Thomas Nelson has pulled a controversial best-seller by influential evangelical leader David Barton because the book contains historical errors.
With a foreword by Glenn Beck and released in April, The Jefferson Lies claims to expose common myths about Thomas Jefferson, author of the Declaration of Independence and the nation's third president.
However, a group of conservative scholars claimed that Barton's take on Jefferson was factually incorrect. Additionally, a group of Cincinnati ministers called on Nelson to cancel the book, The Tennessean reported.
Casey Harrell, director of corporate communications for Thomas Nelson, said The Jefferson Lies was pulled at the end of July.
"The company was contacted by a number of people expressing concerns about the book, which we took very seriously," she said. "The company tried to sort out matters of opinion or interpretation, and in the course of our review learned that there were some historical details included in the book that were not adequately supported. Because of these deficiencies we decided that it was in the best interest of our readers to cease publication and distribution."
The Jefferson Lies is still available at Amazon.com and other Internet sites, but online retailers have been asked to stop selling the e-book version, The Tennessean reported.
"We are not releasing specifically how many people expressed concerns—only that there were several who expressed concerns about the historical accuracy of the book," Harrell told Christian Retailing. "We are not releasing any additional information other than the publishing relationship has ceased and between Thomas Nelson and Mr.
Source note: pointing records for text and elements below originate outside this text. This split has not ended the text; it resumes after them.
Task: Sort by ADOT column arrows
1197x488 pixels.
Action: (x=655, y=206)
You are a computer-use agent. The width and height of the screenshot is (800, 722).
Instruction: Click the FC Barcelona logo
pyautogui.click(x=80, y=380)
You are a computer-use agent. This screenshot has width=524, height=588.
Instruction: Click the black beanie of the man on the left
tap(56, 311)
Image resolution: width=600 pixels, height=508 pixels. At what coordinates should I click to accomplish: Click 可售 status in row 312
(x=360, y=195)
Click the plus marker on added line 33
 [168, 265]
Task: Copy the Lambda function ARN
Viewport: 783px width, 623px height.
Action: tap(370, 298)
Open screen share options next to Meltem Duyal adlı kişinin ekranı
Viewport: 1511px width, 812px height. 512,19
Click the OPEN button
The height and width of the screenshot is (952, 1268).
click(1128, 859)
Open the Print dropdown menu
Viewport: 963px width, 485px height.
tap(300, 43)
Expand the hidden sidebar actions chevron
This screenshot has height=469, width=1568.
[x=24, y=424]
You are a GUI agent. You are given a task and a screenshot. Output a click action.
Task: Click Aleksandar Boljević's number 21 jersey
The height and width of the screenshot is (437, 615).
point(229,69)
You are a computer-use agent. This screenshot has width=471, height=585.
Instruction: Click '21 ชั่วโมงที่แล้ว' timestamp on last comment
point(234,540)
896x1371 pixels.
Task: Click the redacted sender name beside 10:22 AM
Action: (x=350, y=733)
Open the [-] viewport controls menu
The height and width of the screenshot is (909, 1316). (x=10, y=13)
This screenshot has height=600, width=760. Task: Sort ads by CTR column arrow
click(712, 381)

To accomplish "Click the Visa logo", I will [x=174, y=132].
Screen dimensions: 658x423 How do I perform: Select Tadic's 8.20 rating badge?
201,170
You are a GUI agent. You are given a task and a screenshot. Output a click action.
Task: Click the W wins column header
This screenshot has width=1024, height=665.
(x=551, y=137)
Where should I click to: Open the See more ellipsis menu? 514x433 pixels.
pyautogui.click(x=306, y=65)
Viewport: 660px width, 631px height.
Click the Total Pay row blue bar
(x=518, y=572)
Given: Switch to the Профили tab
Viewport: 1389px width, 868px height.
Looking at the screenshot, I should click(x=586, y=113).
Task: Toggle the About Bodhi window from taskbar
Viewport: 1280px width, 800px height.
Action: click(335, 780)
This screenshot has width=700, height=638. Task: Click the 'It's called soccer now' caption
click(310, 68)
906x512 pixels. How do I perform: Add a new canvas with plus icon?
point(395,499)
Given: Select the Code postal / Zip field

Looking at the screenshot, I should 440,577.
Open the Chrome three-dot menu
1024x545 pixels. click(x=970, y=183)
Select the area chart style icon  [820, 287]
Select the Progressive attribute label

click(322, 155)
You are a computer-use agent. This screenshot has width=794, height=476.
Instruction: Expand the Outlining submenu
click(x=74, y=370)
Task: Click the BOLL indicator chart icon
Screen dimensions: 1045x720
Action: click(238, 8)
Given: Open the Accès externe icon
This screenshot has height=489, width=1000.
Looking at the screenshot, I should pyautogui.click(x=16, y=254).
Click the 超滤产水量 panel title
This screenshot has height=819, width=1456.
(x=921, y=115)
Barton, and we do not expect to publish his works in the future."
Named by Time magazine as one of the 25 most influential American evangelicals in 2005, Barton has defended The Jefferson Lies, citing Nelson never mentioned any concerns about the book, which made the New York Times best-seller list after its release.
"For those who may have been influenced by seeing a negative critique of The Jefferson Lies, I urge you to read the book yourself, examine its 756 footnotes and allow Jefferson to speak on his own behalf," he wrote on his WallBuilders website. "I predict that if you do, you will be persuaded by the abundance of primary source documentation and will quickly see through the shallow motives behind the critics' self-serving and disingenuous attacks."
A graduate of Oral Roberts University, Barton is the founder and president of WallBuilders, a pro-family organization that presents America's history and heroes—with an emphasis on its moral, religious and constitutional heritage.